• _WHAT THE TASK ASKS_:
Would you please copy each line of the data in which the string "Open" occurs?

• _THE DATA_:
[Start of section]

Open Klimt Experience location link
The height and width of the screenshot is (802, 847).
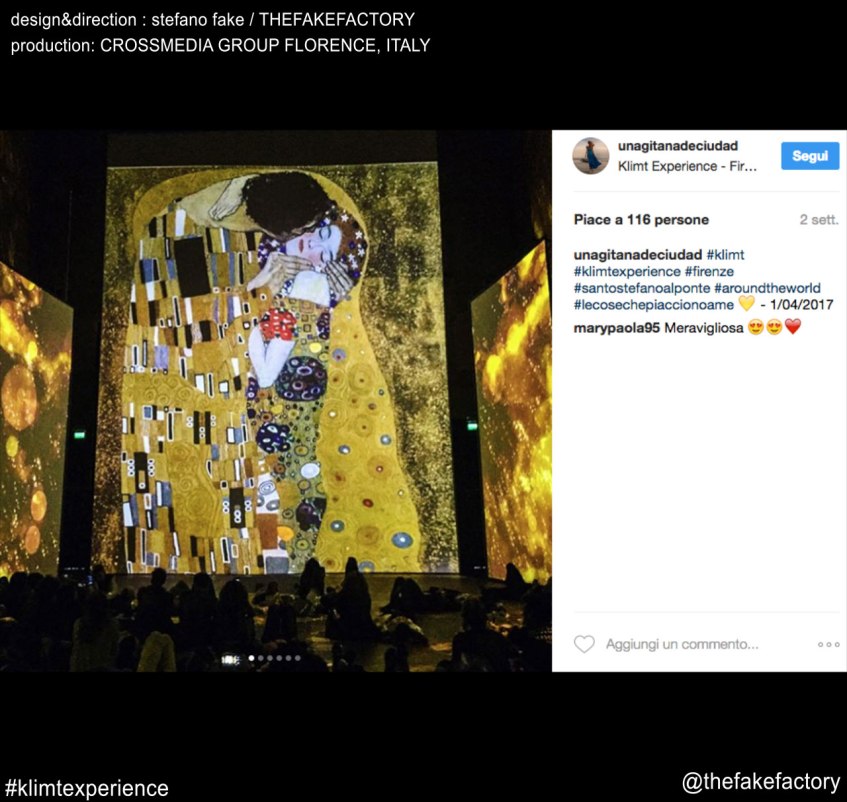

[End of section]
[Start of section]

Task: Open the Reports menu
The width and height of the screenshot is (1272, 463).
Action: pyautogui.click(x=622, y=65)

[End of section]
[Start of section]

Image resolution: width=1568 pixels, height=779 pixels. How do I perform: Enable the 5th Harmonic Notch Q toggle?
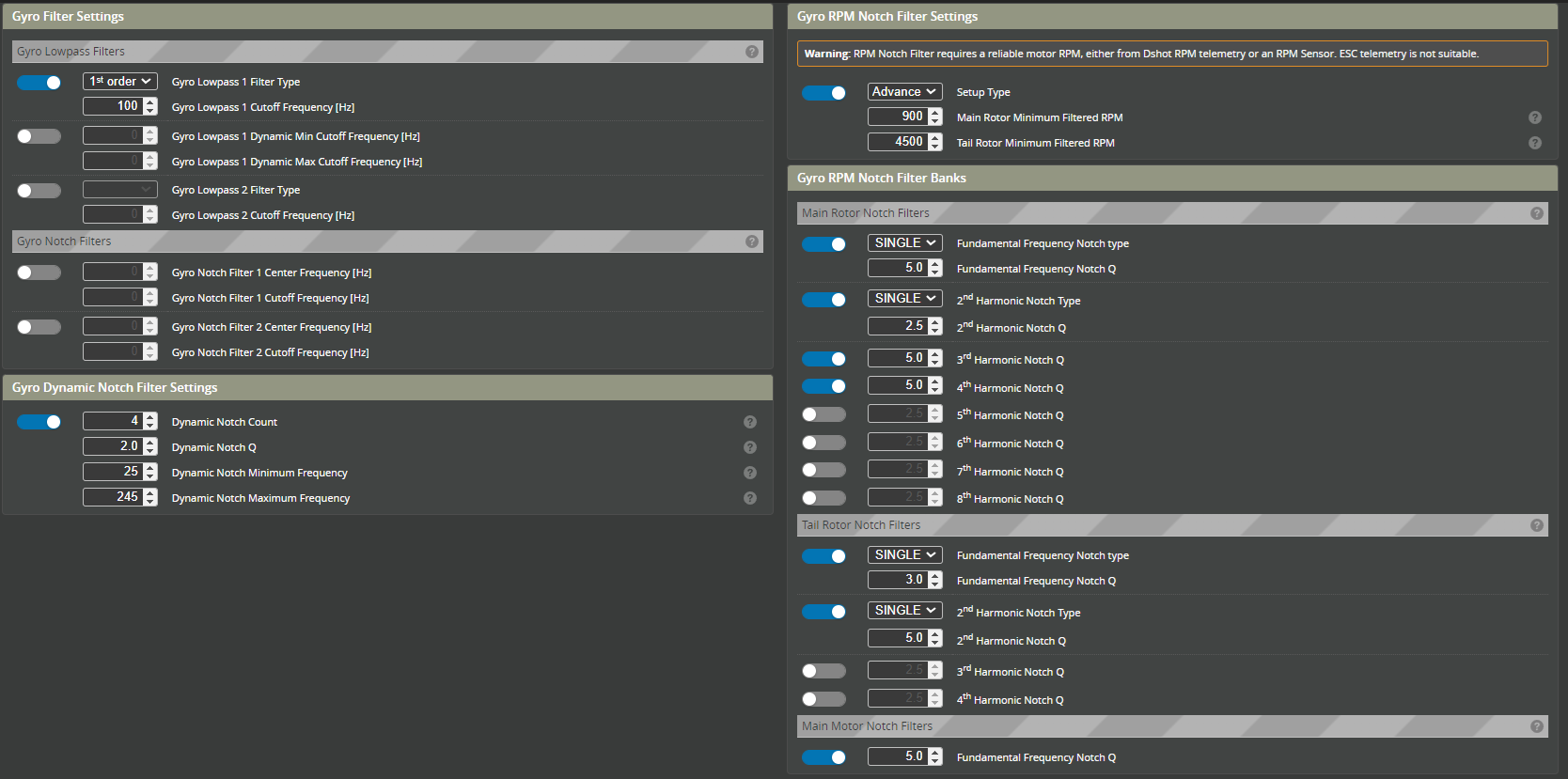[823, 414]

[End of section]

• _SOLUTION_:
Open Klimt Experience location link
Task: Open the Reports menu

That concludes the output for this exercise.